Source material:
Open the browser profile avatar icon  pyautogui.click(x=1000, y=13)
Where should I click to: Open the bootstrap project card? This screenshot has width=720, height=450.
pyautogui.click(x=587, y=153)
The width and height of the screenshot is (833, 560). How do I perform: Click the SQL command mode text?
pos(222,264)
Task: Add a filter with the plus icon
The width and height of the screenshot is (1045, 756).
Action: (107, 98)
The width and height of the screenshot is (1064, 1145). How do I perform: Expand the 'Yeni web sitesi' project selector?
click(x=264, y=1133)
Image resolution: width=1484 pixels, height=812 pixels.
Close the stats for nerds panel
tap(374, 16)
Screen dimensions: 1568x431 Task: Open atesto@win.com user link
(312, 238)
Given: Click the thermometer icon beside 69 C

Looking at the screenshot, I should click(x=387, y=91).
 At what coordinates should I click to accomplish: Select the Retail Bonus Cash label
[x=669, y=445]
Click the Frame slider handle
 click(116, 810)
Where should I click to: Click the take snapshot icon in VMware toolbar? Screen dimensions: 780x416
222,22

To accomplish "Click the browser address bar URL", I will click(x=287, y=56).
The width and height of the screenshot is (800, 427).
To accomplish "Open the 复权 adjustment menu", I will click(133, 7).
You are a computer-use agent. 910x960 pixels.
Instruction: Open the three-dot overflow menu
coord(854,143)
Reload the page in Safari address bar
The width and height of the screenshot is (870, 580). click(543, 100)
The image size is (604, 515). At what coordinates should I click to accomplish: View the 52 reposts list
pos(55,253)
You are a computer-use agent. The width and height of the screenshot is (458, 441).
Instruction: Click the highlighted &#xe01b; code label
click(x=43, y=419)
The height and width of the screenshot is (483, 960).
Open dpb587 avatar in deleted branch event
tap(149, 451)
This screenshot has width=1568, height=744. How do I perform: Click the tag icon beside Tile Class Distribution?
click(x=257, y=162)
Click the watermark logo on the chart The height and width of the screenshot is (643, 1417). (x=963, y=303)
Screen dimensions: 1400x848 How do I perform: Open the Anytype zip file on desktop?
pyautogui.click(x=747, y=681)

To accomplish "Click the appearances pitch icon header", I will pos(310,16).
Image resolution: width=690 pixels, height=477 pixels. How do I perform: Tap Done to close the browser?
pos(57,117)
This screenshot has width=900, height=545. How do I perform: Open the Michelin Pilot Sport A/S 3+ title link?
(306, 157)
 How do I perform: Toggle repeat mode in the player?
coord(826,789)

Try it:
Repeat each entry above, matching every line exactly.

Output below:
Open the browser profile avatar icon  pyautogui.click(x=1000, y=13)
Where should I click to: Open the bootstrap project card? This screenshot has width=720, height=450.
pyautogui.click(x=587, y=153)
The width and height of the screenshot is (833, 560). How do I perform: Click the SQL command mode text?
pos(222,264)
Task: Add a filter with the plus icon
The width and height of the screenshot is (1045, 756).
Action: (107, 98)
The width and height of the screenshot is (1064, 1145). How do I perform: Expand the 'Yeni web sitesi' project selector?
click(x=264, y=1133)
Image resolution: width=1484 pixels, height=812 pixels.
Close the stats for nerds panel
tap(374, 16)
Screen dimensions: 1568x431 Task: Open atesto@win.com user link
(312, 238)
Given: Click the thermometer icon beside 69 C

Looking at the screenshot, I should click(x=387, y=91).
 At what coordinates should I click to accomplish: Select the Retail Bonus Cash label
[x=669, y=445]
Click the Frame slider handle
 click(116, 810)
Where should I click to: Click the take snapshot icon in VMware toolbar? Screen dimensions: 780x416
222,22

To accomplish "Click the browser address bar URL", I will click(x=287, y=56).
The width and height of the screenshot is (800, 427).
To accomplish "Open the 复权 adjustment menu", I will click(133, 7).
You are a computer-use agent. 910x960 pixels.
Instruction: Open the three-dot overflow menu
coord(854,143)
Reload the page in Safari address bar
The width and height of the screenshot is (870, 580). click(543, 100)
The image size is (604, 515). At what coordinates should I click to accomplish: View the 52 reposts list
pos(55,253)
You are a computer-use agent. The width and height of the screenshot is (458, 441).
Instruction: Click the highlighted &#xe01b; code label
click(x=43, y=419)
The height and width of the screenshot is (483, 960).
Open dpb587 avatar in deleted branch event
tap(149, 451)
This screenshot has width=1568, height=744. How do I perform: Click the tag icon beside Tile Class Distribution?
click(x=257, y=162)
Click the watermark logo on the chart The height and width of the screenshot is (643, 1417). (x=963, y=303)
Screen dimensions: 1400x848 How do I perform: Open the Anytype zip file on desktop?
pyautogui.click(x=747, y=681)

To accomplish "Click the appearances pitch icon header", I will pos(310,16).
Image resolution: width=690 pixels, height=477 pixels. How do I perform: Tap Done to close the browser?
pos(57,117)
This screenshot has width=900, height=545. How do I perform: Open the Michelin Pilot Sport A/S 3+ title link?
(306, 157)
 How do I perform: Toggle repeat mode in the player?
coord(826,789)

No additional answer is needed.